Inside the Rising Chemsex Response in Europe

    Having too many people itching to talk about their activism is a good problem to have. For the organizers of the third annual European Chemsex Forum, that seemed to be the case.

    “We’re not as worried about proving it’s happening,” said Bryan Teixeira, the event’s chair, during the wrap-up for the first full day of the conference, held in Paris from November 14-16. Addressing issues around sexualized drug use within queer and trans communities, it convened over 200 activists, service providers and directly-impacted people from across Europe and Central Asia. The hosting hotel bustled with attendees speaking English, French or Russian as they picked up safer consumption kits, condoms and pamphlets from organizations’ tables.

    One attendee had questioned Teixeira about whether the theme for the November 15 session—”Evidence and Data”—was accurate, given that the program seemed to be everything but that, featuring plenaries on the role of pleasure and quality of life in chemsex, and workshops on drug checking and Amsterdam’s STI prevention efforts.

    The only workshop that overtly fit the theme was on chemsex research in Eastern Europe and Central Asia—a region that continues to be understudied. “It’s like being in a darkroom in a gay bar,” said one Russian harm reduction activist. “You know something’s going on but you can’t see clearly. That’s what chemsex is like for us in the region.”
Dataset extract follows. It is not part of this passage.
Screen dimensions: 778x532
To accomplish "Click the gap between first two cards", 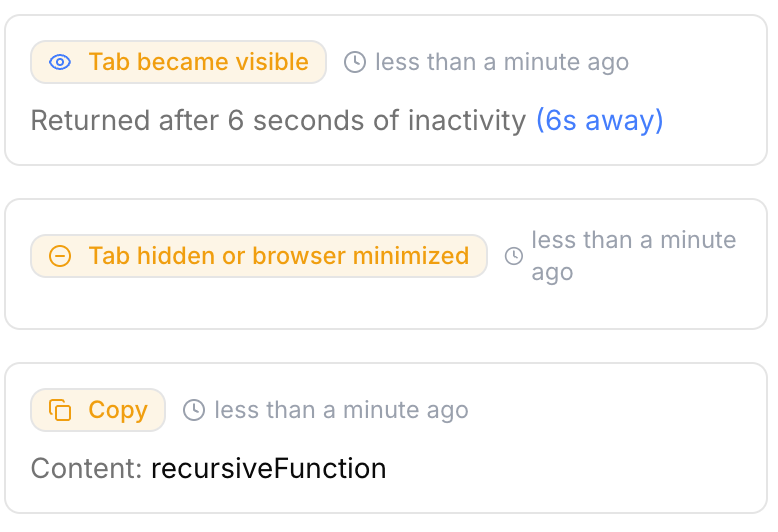I will coord(388,182).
    But the general de-centering of epidemiology and quantitative research isn’t necessarily a bad thing. Teixeira said that sharing data was critical for past Forums, but that the tide has turned. “Now we’re talking about what are we going to do.”

     

    The Growth of Risky Chemsex

    Sex, drugs and gay culture have long been a distinctive combination. Historically, urban gay men have used drugs at higher rates than their straight counterparts. But queer sexualized drug use didn’t take shape as “chemsex”—as London-based expert David Stuart first coined it to the public health community—until the explosion of geolocation gay hook-up apps like Grindr and Scruff at the beginning of the decade.

    Public health research has shown that chemsex participation has swelled over the past decade,  accompanied by unaddressed harms.
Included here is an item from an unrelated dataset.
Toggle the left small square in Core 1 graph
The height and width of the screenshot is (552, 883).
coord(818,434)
    In addition to the role of technology and prevalence of group settings, chemsex is distinguished from other sexualized drug use by the loneliness experienced in a gay-specific culture of rejection, and by the trauma experienced by many gay men from the AIDS crisis of the ’80s and ’90s, Stuart has written.

    Public health research has shown that chemsex participation has swelled over the past decade or so,  accompanied by unaddressed harms. For example, between 2005 and 2012, the number of gay and bisexual men utilizing a London LGBTQ health service around use of the three primary drugs associated with chemsex—crystal meth, GHB/GBL and mephedrone—rose by 85 percent.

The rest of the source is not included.